WHAT NEEDS TO BE DONE: From the listing below, work out the number of lines containing "agent" and give that number without comment.

MATERIAL FOR THIS TASK:
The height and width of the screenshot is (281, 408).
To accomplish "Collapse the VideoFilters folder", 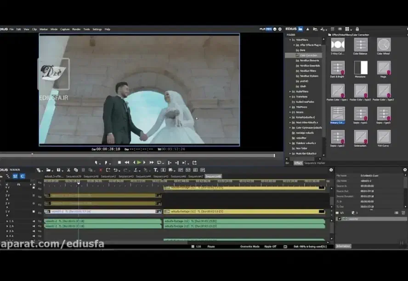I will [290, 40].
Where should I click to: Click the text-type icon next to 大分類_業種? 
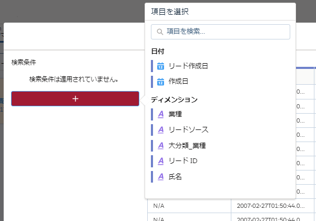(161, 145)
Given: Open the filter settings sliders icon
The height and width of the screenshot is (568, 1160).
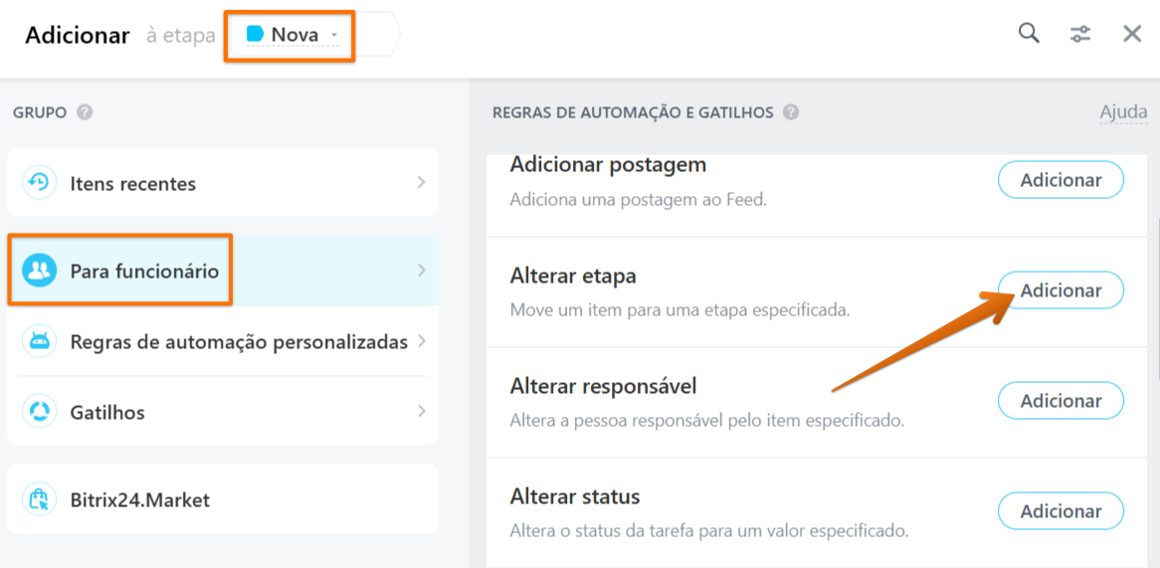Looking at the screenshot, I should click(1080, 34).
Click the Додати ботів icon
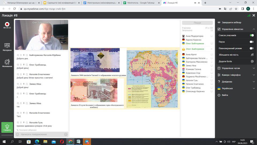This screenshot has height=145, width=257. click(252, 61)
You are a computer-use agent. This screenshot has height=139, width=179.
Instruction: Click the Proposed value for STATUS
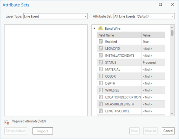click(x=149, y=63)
---
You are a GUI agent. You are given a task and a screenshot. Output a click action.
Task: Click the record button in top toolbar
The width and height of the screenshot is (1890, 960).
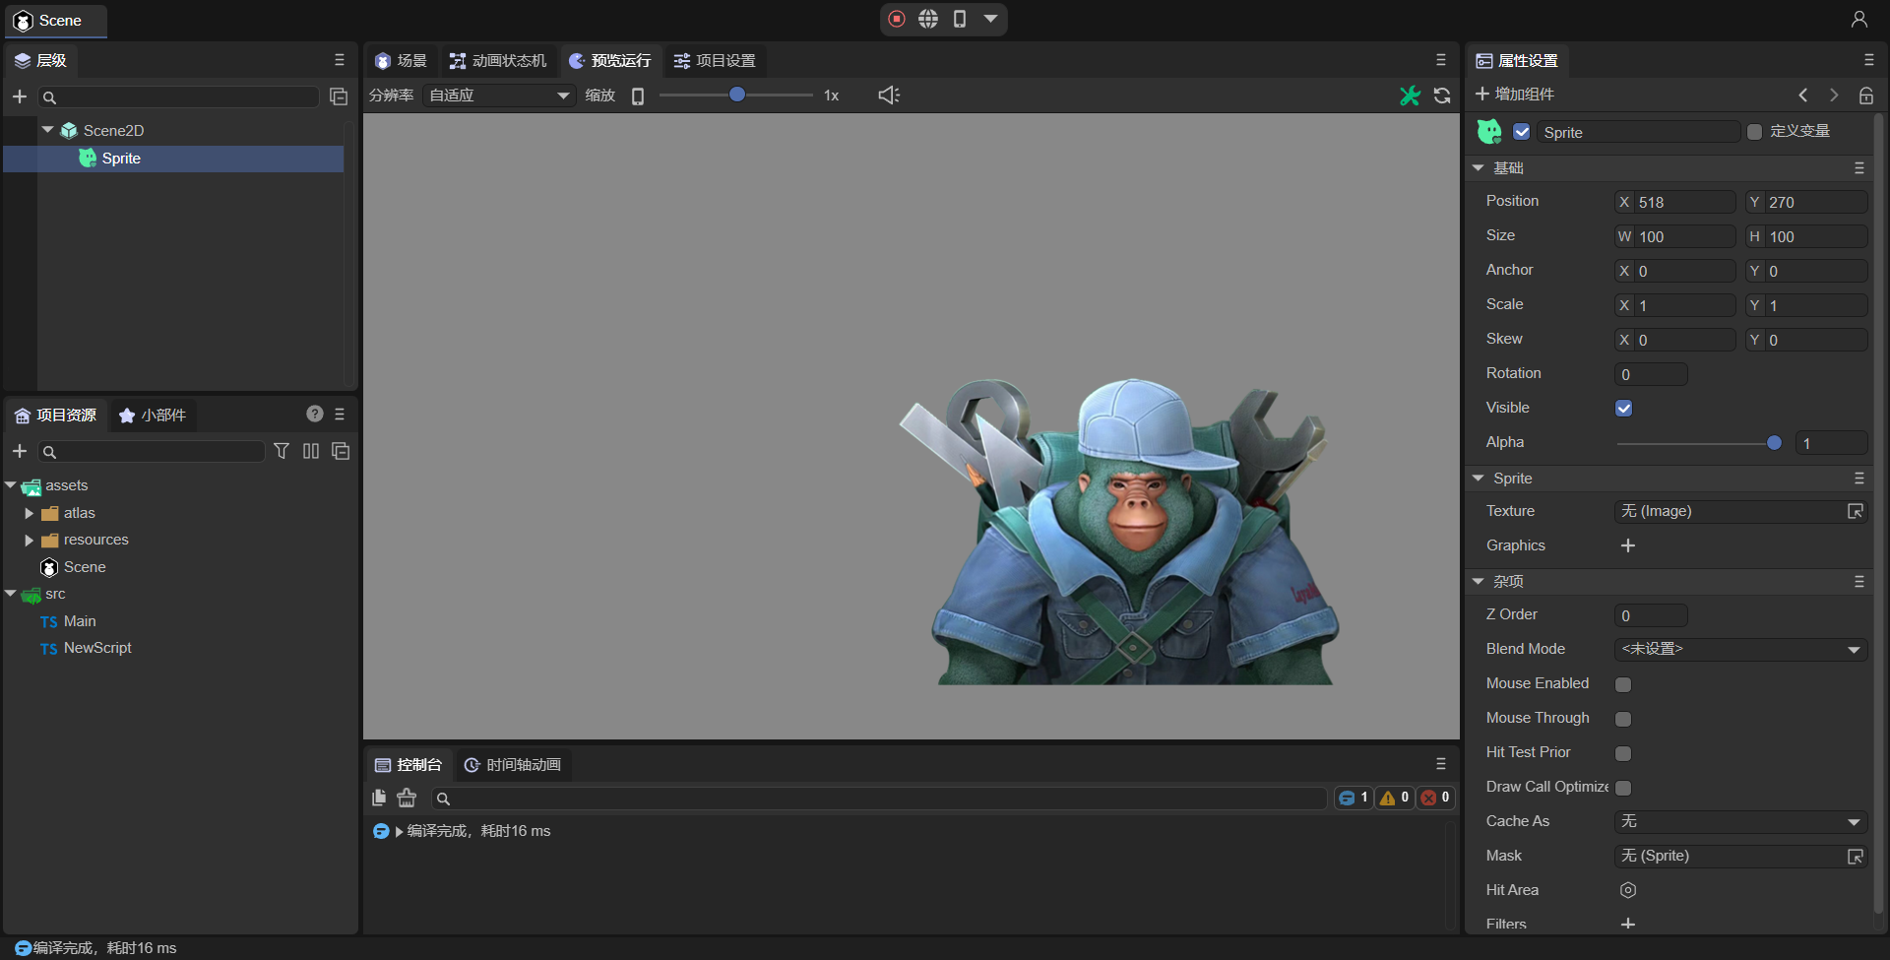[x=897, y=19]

TASK RESPONSE: 2